▶ _SUPPLIED ENTRIES_
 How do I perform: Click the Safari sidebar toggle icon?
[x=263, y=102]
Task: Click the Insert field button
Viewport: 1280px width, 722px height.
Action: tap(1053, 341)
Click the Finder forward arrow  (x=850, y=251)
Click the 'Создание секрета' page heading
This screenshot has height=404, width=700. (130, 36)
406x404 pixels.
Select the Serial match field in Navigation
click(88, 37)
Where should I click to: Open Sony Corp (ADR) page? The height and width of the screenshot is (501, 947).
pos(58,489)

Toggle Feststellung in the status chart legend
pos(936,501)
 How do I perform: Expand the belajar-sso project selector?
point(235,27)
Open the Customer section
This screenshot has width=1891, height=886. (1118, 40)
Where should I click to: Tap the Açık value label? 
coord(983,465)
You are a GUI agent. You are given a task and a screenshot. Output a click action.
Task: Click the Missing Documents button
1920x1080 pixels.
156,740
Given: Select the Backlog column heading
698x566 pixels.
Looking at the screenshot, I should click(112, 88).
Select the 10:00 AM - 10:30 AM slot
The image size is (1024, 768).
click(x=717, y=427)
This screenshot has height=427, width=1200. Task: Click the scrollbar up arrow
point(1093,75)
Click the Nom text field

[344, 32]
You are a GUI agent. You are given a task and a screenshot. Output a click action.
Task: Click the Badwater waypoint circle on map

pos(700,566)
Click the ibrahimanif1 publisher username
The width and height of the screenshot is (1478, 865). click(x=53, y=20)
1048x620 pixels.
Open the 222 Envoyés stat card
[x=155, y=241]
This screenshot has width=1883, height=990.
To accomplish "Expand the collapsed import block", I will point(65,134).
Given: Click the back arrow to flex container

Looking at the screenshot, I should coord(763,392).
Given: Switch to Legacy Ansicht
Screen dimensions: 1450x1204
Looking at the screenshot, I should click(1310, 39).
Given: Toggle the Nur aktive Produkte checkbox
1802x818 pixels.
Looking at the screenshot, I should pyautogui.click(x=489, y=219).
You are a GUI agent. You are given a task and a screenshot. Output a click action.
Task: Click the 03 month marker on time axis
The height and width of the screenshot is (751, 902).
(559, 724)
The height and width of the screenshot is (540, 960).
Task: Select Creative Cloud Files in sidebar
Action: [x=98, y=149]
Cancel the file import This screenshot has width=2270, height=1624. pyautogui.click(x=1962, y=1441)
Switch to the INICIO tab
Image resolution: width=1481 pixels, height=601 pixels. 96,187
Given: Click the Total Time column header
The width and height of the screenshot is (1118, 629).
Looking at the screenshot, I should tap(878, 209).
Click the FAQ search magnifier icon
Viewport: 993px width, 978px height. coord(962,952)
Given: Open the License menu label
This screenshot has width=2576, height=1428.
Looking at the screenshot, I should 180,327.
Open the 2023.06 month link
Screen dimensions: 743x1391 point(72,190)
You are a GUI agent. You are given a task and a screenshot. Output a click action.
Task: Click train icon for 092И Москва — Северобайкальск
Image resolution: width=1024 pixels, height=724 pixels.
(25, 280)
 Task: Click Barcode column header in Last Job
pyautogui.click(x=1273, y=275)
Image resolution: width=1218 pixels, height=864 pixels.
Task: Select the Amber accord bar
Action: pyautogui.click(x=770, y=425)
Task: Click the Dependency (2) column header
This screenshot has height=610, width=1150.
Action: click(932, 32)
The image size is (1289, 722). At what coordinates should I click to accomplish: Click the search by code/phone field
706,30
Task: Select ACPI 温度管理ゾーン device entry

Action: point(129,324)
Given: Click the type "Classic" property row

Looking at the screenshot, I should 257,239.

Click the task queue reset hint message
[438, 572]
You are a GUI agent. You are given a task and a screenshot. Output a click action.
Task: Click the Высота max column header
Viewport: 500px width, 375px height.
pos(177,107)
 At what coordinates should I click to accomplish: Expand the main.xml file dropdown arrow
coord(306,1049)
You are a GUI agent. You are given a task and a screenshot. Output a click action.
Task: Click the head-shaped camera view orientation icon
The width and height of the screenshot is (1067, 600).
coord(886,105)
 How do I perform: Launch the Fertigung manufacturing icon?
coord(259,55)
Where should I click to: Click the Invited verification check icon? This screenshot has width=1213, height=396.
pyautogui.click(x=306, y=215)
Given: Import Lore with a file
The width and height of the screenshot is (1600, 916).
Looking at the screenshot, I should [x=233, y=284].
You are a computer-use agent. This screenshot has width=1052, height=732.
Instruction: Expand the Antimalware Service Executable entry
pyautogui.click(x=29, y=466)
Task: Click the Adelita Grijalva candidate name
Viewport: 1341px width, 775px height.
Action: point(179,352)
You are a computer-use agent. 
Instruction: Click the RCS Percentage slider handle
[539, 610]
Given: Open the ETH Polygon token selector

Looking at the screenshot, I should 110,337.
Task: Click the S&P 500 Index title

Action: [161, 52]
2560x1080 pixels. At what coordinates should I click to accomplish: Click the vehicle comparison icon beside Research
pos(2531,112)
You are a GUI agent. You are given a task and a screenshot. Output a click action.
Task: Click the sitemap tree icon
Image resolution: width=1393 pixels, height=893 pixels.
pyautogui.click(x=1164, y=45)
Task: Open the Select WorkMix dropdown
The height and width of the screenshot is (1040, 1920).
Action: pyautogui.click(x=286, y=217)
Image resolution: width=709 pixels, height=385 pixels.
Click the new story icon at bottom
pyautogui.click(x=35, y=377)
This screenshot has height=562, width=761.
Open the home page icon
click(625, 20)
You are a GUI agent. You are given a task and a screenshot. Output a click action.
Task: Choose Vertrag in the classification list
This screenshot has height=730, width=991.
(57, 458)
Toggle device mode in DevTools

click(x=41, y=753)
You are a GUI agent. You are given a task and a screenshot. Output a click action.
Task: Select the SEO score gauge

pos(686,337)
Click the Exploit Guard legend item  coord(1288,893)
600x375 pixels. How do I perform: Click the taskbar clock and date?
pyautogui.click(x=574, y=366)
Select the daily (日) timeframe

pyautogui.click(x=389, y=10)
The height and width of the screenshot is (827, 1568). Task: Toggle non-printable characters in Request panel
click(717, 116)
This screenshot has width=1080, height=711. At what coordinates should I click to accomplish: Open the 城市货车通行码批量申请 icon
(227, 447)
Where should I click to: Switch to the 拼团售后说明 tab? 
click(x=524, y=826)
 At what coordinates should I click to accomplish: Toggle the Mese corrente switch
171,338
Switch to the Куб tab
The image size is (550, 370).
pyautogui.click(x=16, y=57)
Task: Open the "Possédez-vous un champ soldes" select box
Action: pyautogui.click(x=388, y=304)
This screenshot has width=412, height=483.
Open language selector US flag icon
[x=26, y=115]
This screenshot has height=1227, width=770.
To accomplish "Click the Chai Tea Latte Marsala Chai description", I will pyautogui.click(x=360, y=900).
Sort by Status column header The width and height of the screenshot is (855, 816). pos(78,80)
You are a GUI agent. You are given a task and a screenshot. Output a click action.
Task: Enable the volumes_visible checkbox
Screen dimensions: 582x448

▶ _HOW TO COMPLETE THIS TASK_
Show all lines above holding "checkbox".

▶ _COMPLETED EXERCISE_
Given: Toggle the Nur aktive Produkte checkbox
Task: Enable the volumes_visible checkbox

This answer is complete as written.